On dirait que tout le monde, ces temps-ci, se donne le mot pour attirer notre attention, qui sur le réchauffement climatique, qui sur la situation des quartiers défavorisés, qui sur la scission de la Belgique, en utilisant des procédés, disons, manipulatoires, certains diraient ludiques, qui disent le faux pour prêcher le vrai. En foi de quoi, la glaciation n’a pas encore atteint nos côtes, Droixhe n’a pas brûlé samedi dernier et la Belgique est toujours, en ce lundi 18 décembre, un Etat fédéral.
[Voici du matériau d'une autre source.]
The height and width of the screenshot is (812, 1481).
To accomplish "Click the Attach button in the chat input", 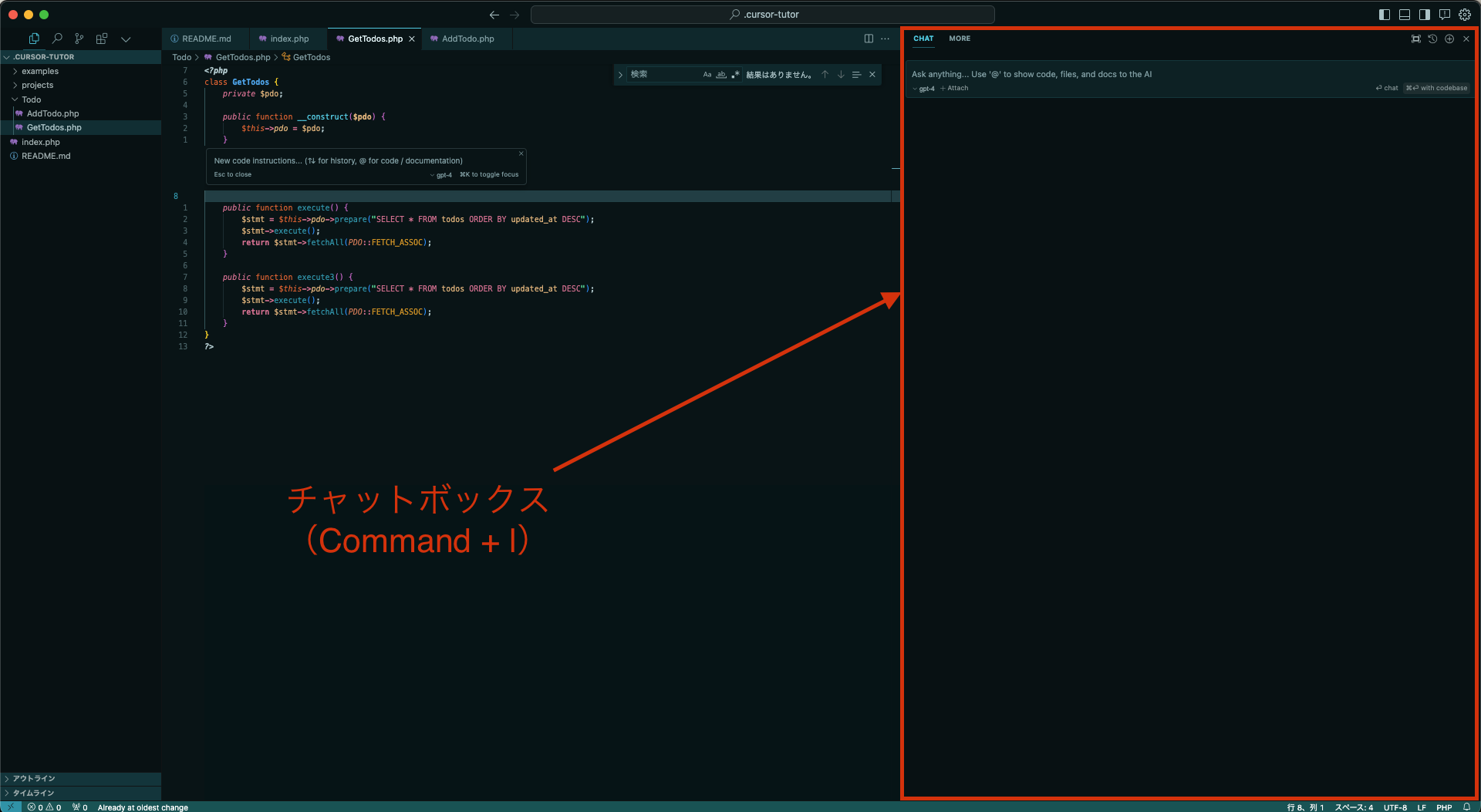I will tap(954, 88).
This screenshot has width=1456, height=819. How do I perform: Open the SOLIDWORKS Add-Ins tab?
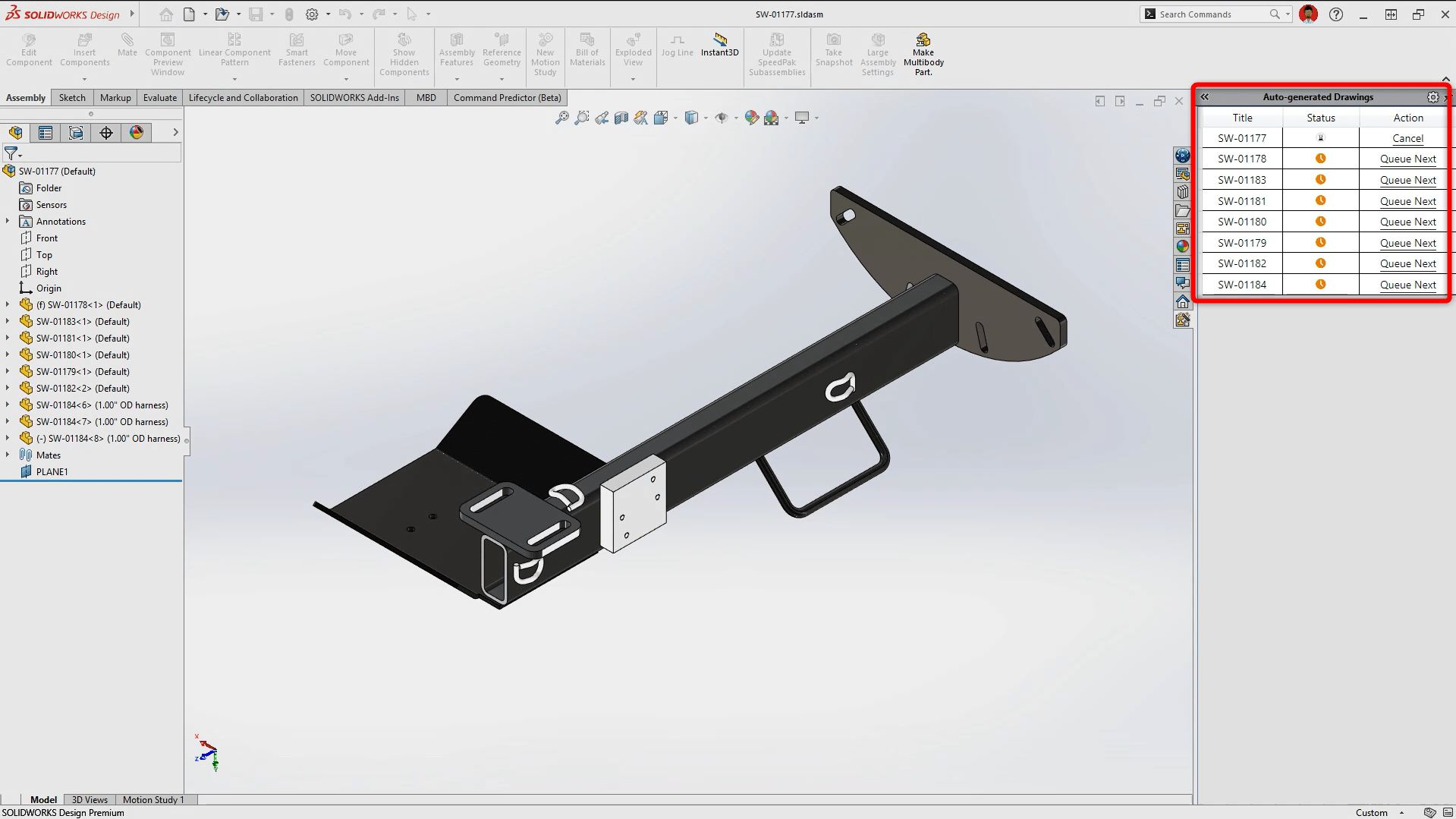[354, 97]
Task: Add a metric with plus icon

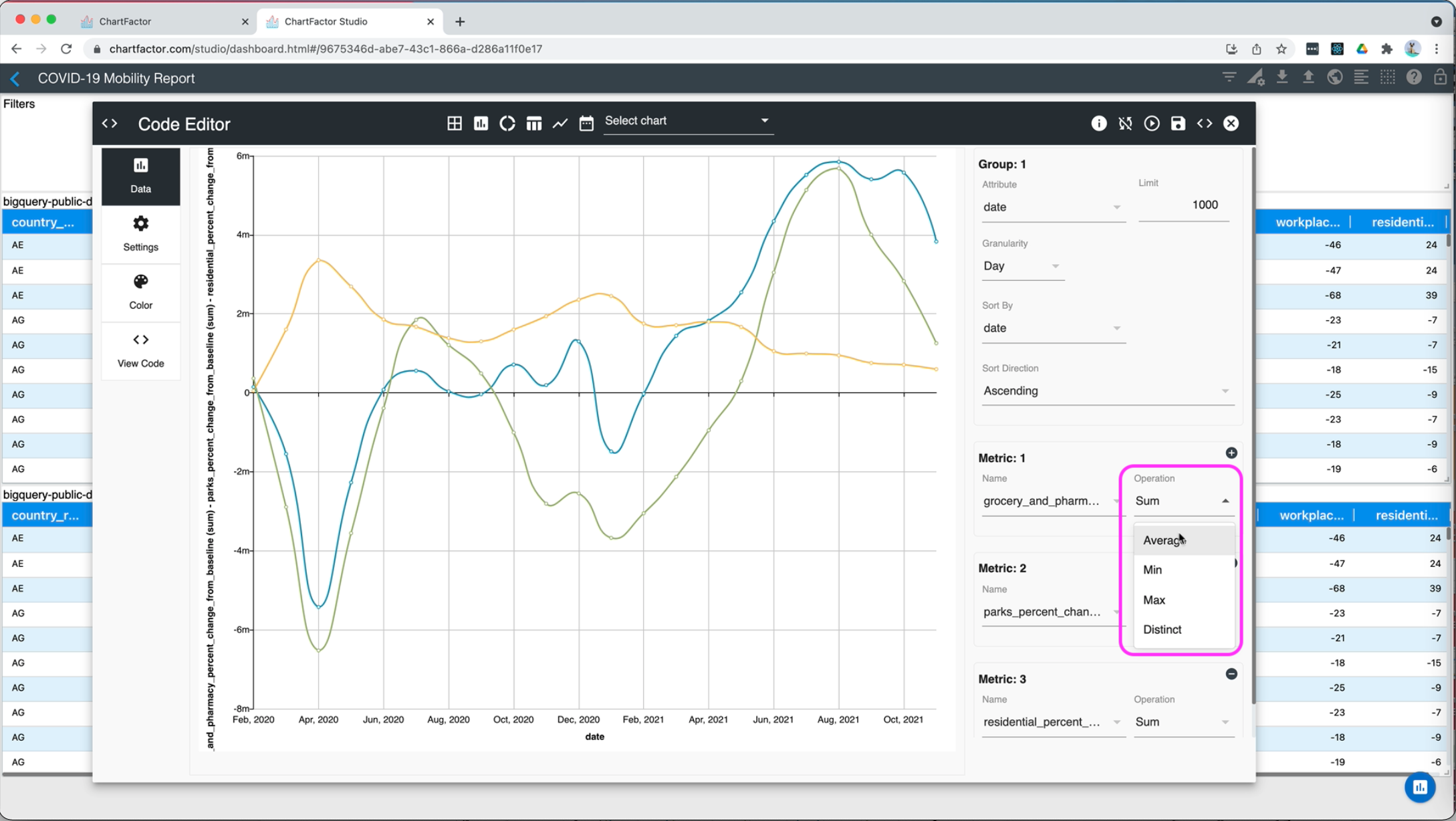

Posons-nous la question, tout de même, de savoir pourquoi notre attention demande à être attirée et pourquoi des gens, un peu partout, se sentent légitimés à vouloir l’amener à eux. Normalement, c’est le rôle des médias, mais aussi de tout ce qui bouge dans la société civile, de faire ce travail en toute sérénité, en toute ouverture d’esprit, en toute impartialité. Et encore aujourd’hui, par exemple, le Centre pour l’Egalité des chances distribue dans les gares, en ce jour international du Migrant, un petit questionnaire qui fait le point sur les idées fausses que nous pouvons avoir sur l’état de l’immigration dans notre pays, un petit jeu très instructif, essayez, vous verrez. Mais pourquoi, de fait, certains veulent-ils alors forcer la réalité lorsqu’elle est là tout entière sous nos yeux ? Nous pense-t-on à ce point insensibles ? Ou croit-on que seul le recours à l’émotion spectacularisée ou mise en scène peut nous amener à réagir et nous conduire à réfléchir notre avenir ? Le malheur réel n’est-il pas déjà suffisant comme cela pour qu’il faille encore se donner le grand frisson d’une catastrophe supplémentaire ? Ce sont des choses qu’il nous faudrait discuter sans attendre, mais où le faire encore, et avec qui, si les médias ou les institutions décident de quitter le champ du débat pour préférer celui l’apparat ?

NB : Depuis la publication de son mandat d’arrêt par le TPIY, il y a aujourd’hui 4146 jours que Ratko Mladic est libre et vivant.